Bill Cosby trial: Jury selection to start in 1st civil trial suit
LOS ANGELES - Jury selection is scheduled to begin Tuesday in a 64-year-old Riverside County woman's long-running suit against Bill Cosby, who alleges she was sexually abused by the comedian at the Playboy Mansion in the 1970s when she was a minor.
Plaintiff Judy Huth lives in the gated community of Canyon Lake and sued Cosby, now 84, in December 2014. Huth originally said she was 15 years old at the time and that the alleged attack occurred in 1974, when Cosby allegedly invited her and a 16-year-old friend into a house where he convinced her to drink a beer for every game of pool he won. Huth alleges Cosby later took her and her friend to the Playboy Mansion, where he molested her in a bedroom.
But according to the Cosby attorneys' court papers filed recently with Santa Monica Superior Court Judge Craig Karlan, Huth "has a whole new story now: she claims that the incident happened in February and/or March 1975 - - shortly before her 17th birthday."
Opening statements are scheduled for June 1 and the trial is expected to last about two weeks. Huth's case is the first civil suit against Cosby to reach trial after many others ended in settlements.
Huth reported her allegations against Cosby to the LAPD, but the Los Angeles County District Attorney's Office declined to file criminal charges because the statute of limitations had passed.

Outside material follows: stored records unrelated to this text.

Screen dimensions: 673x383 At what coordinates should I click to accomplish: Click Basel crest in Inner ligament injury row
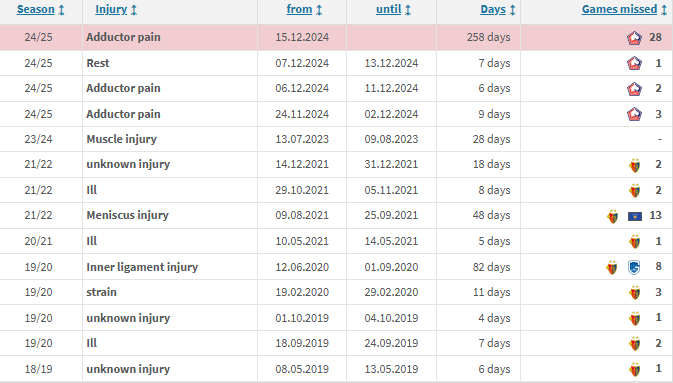coord(612,267)
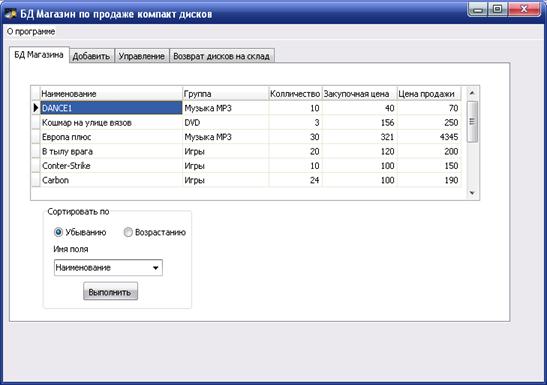547x385 pixels.
Task: Switch to the Управление tab
Action: coord(142,56)
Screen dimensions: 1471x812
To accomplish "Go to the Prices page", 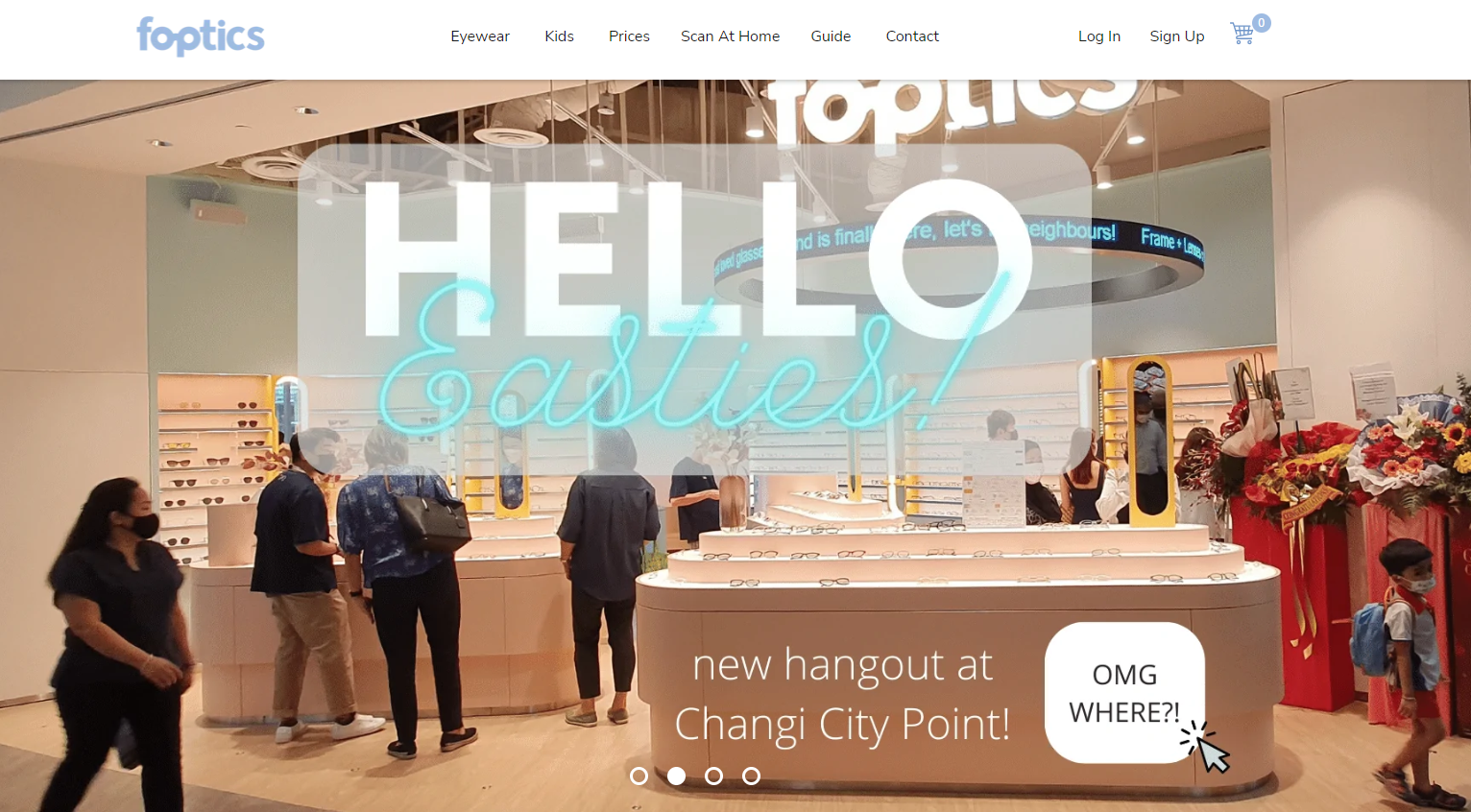I will point(629,36).
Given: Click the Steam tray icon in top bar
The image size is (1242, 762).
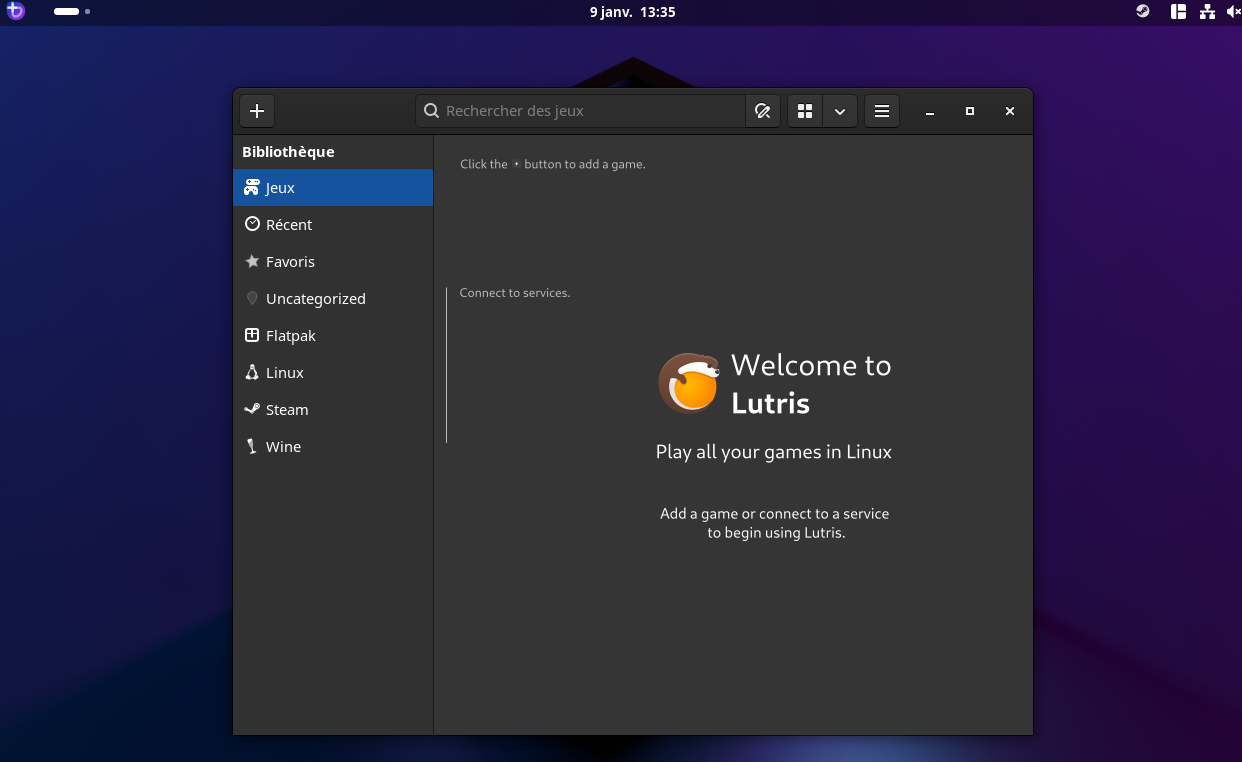Looking at the screenshot, I should (1142, 12).
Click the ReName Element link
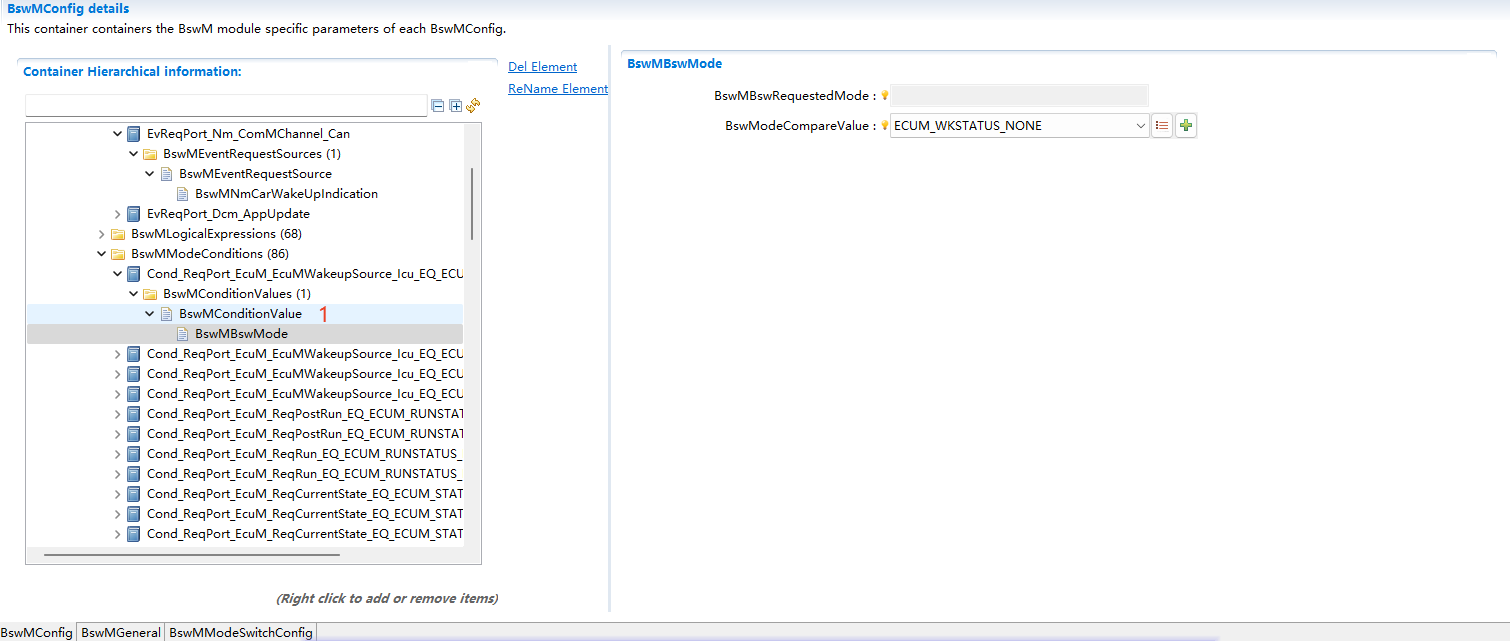Image resolution: width=1510 pixels, height=641 pixels. point(557,89)
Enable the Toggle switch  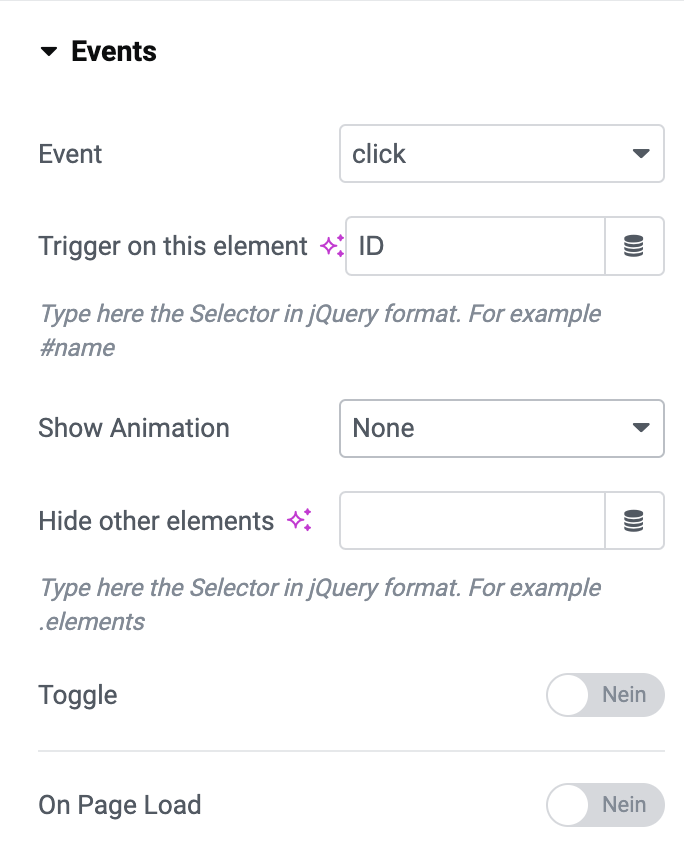click(x=605, y=695)
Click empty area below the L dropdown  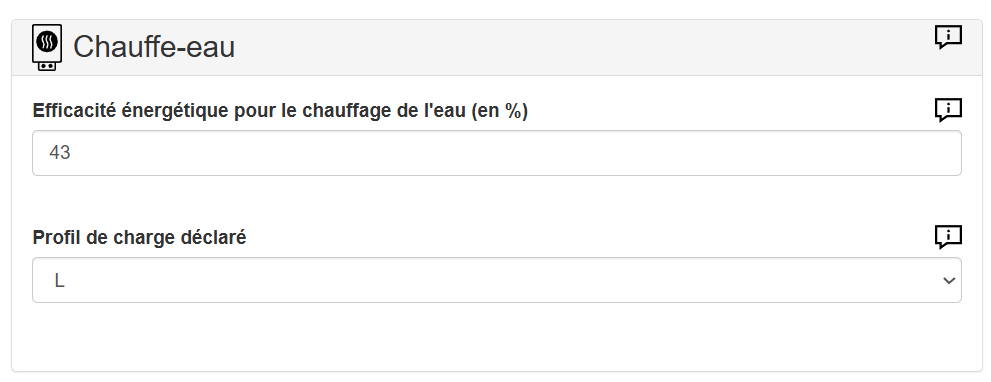tap(497, 336)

Huth was able to bring the civil suit under a California law allowing adults who say they were victims of sexual abuse as minors, but repressed what happened to them for years.
Cosby was previously convicted in a retrial in Pennsylvania of allegations that he drugged and molested Temple University employee Andrea Constand. He was sentenced in 2018 to 10 years in prison, but that state's Supreme Court overturned the conviction last June after finding that Cosby had obtained a nonprosecution agreement from a prior prosecutor.
The Supreme Court in March rejected a request from Pennsylvania prosecutors to review the state Supreme Court decision. The criminal case had put the Huth civil case on hold.